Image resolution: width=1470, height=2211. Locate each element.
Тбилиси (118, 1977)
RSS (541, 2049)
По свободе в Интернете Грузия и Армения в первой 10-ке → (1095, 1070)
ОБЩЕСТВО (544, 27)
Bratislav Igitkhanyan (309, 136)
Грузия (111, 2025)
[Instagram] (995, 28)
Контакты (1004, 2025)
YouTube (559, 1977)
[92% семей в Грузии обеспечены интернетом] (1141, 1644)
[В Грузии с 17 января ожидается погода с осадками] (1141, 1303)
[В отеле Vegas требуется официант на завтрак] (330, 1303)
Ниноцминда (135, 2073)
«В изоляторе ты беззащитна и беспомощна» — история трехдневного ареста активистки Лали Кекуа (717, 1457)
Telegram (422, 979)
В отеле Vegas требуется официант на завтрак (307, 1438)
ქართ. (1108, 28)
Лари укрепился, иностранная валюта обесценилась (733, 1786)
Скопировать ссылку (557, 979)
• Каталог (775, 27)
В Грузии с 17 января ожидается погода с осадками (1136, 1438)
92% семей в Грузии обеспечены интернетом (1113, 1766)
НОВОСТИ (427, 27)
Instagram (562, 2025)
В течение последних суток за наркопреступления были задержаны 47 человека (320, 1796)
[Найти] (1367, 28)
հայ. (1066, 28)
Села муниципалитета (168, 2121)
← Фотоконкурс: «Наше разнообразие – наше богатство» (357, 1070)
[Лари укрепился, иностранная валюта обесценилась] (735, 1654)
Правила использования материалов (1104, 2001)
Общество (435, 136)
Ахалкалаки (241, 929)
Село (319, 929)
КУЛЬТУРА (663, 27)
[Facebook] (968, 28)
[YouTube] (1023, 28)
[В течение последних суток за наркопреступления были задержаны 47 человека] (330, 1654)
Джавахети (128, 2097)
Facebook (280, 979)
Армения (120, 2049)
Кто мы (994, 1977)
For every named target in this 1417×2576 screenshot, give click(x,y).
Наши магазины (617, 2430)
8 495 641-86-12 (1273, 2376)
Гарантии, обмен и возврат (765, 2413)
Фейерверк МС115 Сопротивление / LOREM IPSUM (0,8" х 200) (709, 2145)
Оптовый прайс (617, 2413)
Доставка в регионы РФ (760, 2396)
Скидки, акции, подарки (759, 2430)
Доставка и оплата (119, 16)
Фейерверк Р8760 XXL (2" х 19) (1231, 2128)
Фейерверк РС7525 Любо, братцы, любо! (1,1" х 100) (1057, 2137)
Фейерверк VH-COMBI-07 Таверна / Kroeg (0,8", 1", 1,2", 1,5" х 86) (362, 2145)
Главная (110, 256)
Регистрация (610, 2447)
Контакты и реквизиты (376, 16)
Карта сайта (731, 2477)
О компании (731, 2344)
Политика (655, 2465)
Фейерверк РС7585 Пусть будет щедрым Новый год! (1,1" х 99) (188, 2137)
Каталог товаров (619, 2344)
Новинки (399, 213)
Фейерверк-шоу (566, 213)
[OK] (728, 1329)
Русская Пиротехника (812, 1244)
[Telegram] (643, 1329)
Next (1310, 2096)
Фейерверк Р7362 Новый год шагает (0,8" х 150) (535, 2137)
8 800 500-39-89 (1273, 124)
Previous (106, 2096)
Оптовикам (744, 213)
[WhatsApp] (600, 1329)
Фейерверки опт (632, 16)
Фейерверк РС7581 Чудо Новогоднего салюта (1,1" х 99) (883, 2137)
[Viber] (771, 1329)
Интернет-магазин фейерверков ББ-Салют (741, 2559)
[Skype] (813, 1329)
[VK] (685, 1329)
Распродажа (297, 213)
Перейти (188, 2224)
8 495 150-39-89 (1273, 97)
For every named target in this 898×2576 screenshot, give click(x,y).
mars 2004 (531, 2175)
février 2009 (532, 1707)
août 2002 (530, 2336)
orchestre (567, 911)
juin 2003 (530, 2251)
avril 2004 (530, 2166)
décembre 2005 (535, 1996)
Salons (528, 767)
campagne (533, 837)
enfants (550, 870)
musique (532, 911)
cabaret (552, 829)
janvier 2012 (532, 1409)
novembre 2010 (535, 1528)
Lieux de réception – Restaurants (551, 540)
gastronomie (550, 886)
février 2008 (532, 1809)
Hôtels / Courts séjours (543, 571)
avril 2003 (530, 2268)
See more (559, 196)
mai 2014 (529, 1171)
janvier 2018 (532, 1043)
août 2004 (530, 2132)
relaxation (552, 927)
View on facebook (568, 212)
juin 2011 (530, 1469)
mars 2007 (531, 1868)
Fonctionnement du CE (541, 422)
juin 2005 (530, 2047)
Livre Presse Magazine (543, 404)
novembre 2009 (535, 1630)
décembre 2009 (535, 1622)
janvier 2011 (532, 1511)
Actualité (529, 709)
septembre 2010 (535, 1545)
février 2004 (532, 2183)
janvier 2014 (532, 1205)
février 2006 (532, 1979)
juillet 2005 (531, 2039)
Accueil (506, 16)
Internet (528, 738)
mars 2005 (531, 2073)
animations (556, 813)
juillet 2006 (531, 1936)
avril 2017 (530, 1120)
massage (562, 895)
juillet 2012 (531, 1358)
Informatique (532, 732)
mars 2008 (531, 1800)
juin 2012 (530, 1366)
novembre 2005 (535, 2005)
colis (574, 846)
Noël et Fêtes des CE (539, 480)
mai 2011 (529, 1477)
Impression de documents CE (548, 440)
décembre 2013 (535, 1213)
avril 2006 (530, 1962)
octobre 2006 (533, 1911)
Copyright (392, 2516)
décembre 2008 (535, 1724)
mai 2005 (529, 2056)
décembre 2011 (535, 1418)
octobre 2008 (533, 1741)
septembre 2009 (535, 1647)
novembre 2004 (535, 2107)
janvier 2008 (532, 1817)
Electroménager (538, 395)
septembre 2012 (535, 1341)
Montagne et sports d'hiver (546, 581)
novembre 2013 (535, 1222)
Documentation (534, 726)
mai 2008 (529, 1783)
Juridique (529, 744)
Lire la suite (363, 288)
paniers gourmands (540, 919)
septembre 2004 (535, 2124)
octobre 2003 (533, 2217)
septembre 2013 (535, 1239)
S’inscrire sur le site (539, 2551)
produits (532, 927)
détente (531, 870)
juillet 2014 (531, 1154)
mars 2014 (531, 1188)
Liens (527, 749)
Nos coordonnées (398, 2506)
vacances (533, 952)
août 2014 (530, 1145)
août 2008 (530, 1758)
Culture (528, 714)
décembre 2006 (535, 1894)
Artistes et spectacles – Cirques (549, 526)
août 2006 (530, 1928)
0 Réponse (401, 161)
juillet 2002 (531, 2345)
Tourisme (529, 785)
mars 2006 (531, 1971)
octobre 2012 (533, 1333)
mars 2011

++++

§ About this exercise: Taking the material above, extract exactly and only the lines from the line with "Фейерверк-шоу (566, 213)" to the line with "Фейерверки опт (632, 16)", inclusive of both.

§ Response area:
Фейерверк-шоу (566, 213)
[OK] (728, 1329)
Русская Пиротехника (812, 1244)
[Telegram] (643, 1329)
Next (1310, 2096)
Фейерверк Р7362 Новый год шагает (0,8" х 150) (535, 2137)
8 800 500-39-89 (1273, 124)
Previous (106, 2096)
Оптовикам (744, 213)
[WhatsApp] (600, 1329)
Фейерверки опт (632, 16)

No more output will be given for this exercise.